The largest Rhode Island General Assembly recipient was Rep. Rhoda
Perry, who got $500 from Lewis and $1,000 from the Marijuana Policy
Project. (Full disclosure is available at the Rhode Island Board of Elections.)

Much damage occurs when people such as Fox News's Bill O'Reilly
(apparently a libertarian) say that it doesn't matter if people use
drugs, as long as they do it in the privacy of their home!

Unfortunately, O'Reilly has many listeners. He needs to realize that
users eventually run out of drugs, and usually money, and they go
looking for more, or they get high and want more excitement outside their home.

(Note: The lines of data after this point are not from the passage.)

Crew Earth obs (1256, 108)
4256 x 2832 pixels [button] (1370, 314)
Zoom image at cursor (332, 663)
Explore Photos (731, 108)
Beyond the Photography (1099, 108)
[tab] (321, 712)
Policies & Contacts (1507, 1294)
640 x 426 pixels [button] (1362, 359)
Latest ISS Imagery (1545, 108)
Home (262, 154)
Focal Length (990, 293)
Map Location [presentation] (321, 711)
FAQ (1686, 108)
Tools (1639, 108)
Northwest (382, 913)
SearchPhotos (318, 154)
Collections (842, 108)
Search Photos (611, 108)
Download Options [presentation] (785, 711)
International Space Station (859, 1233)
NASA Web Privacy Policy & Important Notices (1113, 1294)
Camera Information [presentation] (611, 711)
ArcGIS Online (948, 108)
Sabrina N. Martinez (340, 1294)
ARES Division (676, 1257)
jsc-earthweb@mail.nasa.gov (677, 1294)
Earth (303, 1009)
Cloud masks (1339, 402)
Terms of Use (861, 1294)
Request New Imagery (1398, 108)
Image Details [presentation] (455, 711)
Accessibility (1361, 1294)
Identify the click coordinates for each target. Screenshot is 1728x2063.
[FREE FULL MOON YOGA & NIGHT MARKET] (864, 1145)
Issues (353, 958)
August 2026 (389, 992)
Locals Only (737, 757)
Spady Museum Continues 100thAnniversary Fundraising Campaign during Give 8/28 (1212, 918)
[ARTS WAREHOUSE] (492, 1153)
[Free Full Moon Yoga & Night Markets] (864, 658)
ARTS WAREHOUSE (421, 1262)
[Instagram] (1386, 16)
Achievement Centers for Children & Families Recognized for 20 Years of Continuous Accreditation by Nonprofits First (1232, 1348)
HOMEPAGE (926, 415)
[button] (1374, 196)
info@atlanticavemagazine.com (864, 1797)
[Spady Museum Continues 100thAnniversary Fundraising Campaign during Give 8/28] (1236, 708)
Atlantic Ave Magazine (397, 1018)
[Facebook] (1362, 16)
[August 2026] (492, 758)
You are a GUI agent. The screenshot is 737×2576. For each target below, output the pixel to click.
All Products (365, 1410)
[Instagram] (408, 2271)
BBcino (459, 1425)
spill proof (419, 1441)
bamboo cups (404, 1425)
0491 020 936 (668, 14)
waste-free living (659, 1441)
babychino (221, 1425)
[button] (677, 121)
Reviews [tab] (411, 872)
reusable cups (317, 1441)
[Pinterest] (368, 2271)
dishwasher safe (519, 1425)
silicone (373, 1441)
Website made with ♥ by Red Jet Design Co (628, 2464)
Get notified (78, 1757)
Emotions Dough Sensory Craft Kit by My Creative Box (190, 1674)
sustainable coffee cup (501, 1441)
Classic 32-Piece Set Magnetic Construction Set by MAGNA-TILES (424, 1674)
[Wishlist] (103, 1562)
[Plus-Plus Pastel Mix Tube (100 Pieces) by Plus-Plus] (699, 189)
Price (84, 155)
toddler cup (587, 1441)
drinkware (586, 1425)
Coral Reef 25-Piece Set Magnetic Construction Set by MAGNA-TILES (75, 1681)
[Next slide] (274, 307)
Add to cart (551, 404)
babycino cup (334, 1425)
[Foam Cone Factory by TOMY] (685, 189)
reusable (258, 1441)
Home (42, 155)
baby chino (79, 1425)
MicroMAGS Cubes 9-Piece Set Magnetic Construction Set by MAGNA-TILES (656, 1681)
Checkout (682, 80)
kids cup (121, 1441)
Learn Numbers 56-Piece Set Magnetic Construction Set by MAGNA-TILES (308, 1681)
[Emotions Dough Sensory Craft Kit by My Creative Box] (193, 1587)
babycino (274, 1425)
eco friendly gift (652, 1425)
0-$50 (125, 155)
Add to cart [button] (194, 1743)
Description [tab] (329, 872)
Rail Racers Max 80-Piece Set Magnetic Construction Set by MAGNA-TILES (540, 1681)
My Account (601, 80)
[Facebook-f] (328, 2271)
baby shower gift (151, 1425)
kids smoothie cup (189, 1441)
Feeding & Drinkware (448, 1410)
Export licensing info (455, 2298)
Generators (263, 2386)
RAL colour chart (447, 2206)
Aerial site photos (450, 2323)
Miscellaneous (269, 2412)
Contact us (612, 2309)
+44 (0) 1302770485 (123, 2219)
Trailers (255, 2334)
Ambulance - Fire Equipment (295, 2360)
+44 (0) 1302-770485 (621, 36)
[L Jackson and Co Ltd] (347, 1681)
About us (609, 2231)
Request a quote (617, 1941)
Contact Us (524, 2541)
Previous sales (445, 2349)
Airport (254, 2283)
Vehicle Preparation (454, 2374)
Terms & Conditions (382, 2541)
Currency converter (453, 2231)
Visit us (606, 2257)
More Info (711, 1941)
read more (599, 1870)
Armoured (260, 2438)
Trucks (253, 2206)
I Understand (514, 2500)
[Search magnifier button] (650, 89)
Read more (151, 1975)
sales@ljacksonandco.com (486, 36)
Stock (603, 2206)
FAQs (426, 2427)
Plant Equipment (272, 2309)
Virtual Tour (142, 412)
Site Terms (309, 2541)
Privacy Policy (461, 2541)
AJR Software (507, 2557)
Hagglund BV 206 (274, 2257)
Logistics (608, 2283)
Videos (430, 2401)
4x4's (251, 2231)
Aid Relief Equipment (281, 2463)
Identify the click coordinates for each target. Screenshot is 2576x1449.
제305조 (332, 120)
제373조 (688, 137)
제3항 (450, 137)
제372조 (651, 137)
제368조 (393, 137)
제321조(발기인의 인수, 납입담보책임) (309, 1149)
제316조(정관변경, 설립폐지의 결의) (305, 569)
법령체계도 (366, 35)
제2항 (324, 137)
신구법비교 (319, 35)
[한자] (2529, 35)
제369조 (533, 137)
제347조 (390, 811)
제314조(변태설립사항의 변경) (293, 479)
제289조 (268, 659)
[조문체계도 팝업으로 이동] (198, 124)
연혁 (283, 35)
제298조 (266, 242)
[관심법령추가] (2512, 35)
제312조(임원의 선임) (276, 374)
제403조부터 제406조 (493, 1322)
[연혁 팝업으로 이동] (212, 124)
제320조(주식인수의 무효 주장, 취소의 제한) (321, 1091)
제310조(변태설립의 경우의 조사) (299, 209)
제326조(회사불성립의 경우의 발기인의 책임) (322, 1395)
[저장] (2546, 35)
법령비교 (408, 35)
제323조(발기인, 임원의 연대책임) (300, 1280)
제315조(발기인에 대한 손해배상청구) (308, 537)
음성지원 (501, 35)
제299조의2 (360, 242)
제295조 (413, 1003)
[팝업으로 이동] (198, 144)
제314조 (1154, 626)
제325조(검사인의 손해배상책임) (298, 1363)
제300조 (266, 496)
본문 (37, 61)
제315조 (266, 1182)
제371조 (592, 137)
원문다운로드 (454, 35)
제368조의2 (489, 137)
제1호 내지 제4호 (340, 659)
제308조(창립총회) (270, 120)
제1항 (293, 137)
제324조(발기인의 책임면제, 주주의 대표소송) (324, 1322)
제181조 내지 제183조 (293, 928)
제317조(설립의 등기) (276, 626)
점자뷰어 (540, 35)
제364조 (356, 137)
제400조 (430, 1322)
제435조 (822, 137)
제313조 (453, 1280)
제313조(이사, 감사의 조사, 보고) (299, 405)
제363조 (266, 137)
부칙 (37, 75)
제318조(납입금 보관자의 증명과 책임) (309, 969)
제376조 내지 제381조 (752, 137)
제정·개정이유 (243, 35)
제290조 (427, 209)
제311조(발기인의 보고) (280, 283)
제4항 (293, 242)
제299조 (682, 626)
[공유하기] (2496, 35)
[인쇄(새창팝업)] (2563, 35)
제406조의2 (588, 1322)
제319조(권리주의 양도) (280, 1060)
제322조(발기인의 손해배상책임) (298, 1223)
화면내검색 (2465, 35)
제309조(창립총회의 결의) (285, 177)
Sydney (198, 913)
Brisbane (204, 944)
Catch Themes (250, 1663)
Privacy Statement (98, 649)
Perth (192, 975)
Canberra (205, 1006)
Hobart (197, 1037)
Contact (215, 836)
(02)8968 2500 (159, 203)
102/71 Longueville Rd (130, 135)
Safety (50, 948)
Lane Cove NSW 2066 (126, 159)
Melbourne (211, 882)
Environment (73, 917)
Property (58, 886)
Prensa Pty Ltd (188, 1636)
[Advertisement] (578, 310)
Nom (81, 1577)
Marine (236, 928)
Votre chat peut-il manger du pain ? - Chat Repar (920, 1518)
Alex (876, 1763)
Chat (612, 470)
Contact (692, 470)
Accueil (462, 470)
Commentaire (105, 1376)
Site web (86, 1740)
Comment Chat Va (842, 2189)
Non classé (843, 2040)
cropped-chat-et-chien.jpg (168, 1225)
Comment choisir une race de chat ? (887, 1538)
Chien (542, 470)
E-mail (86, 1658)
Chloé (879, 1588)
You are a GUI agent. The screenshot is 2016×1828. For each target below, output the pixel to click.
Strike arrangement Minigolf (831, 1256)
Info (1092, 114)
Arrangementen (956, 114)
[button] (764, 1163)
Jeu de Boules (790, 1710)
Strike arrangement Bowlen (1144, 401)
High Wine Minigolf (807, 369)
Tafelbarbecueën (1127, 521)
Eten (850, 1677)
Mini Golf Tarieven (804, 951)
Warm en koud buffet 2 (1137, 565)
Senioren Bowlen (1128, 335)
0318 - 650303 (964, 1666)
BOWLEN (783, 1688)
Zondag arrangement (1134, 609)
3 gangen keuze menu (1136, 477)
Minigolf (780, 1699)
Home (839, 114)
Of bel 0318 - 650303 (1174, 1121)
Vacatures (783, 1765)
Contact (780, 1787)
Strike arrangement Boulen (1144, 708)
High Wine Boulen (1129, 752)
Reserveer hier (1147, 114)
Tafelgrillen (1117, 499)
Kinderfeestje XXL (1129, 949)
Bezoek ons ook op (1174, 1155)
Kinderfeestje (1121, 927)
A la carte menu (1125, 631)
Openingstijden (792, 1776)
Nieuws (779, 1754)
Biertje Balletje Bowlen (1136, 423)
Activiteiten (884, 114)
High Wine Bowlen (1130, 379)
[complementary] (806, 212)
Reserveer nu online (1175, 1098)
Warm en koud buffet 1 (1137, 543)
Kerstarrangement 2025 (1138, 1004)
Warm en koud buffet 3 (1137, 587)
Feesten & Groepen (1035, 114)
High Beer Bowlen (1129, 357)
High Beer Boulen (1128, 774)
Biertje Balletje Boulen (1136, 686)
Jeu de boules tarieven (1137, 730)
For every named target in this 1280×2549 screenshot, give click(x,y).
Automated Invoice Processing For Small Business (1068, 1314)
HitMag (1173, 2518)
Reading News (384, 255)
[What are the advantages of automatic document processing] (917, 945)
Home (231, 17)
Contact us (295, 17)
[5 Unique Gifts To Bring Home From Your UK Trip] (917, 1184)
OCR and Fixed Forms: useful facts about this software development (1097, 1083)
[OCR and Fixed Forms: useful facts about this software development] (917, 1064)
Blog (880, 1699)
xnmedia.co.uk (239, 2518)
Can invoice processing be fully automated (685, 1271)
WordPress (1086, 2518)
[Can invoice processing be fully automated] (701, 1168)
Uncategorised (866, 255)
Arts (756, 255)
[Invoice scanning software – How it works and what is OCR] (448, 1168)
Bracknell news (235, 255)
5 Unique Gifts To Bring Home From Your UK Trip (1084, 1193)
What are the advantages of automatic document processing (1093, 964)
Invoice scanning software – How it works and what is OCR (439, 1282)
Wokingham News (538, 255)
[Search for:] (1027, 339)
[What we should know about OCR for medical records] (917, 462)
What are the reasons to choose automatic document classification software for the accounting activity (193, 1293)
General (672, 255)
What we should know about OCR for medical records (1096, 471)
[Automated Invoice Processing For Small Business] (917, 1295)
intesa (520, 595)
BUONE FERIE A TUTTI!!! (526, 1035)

Let's look at the reality of societal damage from others' drug use.

In Pennsylvania, a group of parents, neighbors, and friends gathered
around a girl's gravesite one recent Sunday to sing "Happy Birthday."
A sweet, caring high-school junior, she had died two years before of
a heroin overdose.

In Florida, little Jessica Lunsford also died because of drugs -- not
her own drug use, but the crack use of an addict, who stole her from
her bed in her grandmother's humble home and killed her.

Near Harrisburg, Pa., a toddler left in the care of an 18-year-old
marijuana user was repeatedly burned by his lighted joint and had
marijuana smoke forced into her mouth. She was slapped so hard that,
days later, when her grandmother discovered her injuries and took her
to the emergency room, she still had the handprint on her face. She
tested positive for marijuana.

In Washington, D.C., the police were called to a crack house. They
expected to find an overdosed adult. Instead, they found a
4-month-old baby in an unchanged diaper; her skin was rotted. Her
crack-addicted mother had remembered to feed her but not to change
her diaper. She was dead on arrival at the hospital.

A 13-year-old Texas youth was found with heroin near his body and
marijuana and needles elsewhere in the house. In Virginia, a woman
went to prison for prostituting her 12-year-old daughter for money to
feed a cocaine habit.

Oh yes, Mr. O'Reilly and every state legislator who voted for these
bills nationwide: Illegal drug use does matter. The horror of abuse
to the children of those who "just use their drugs at home" must be considered.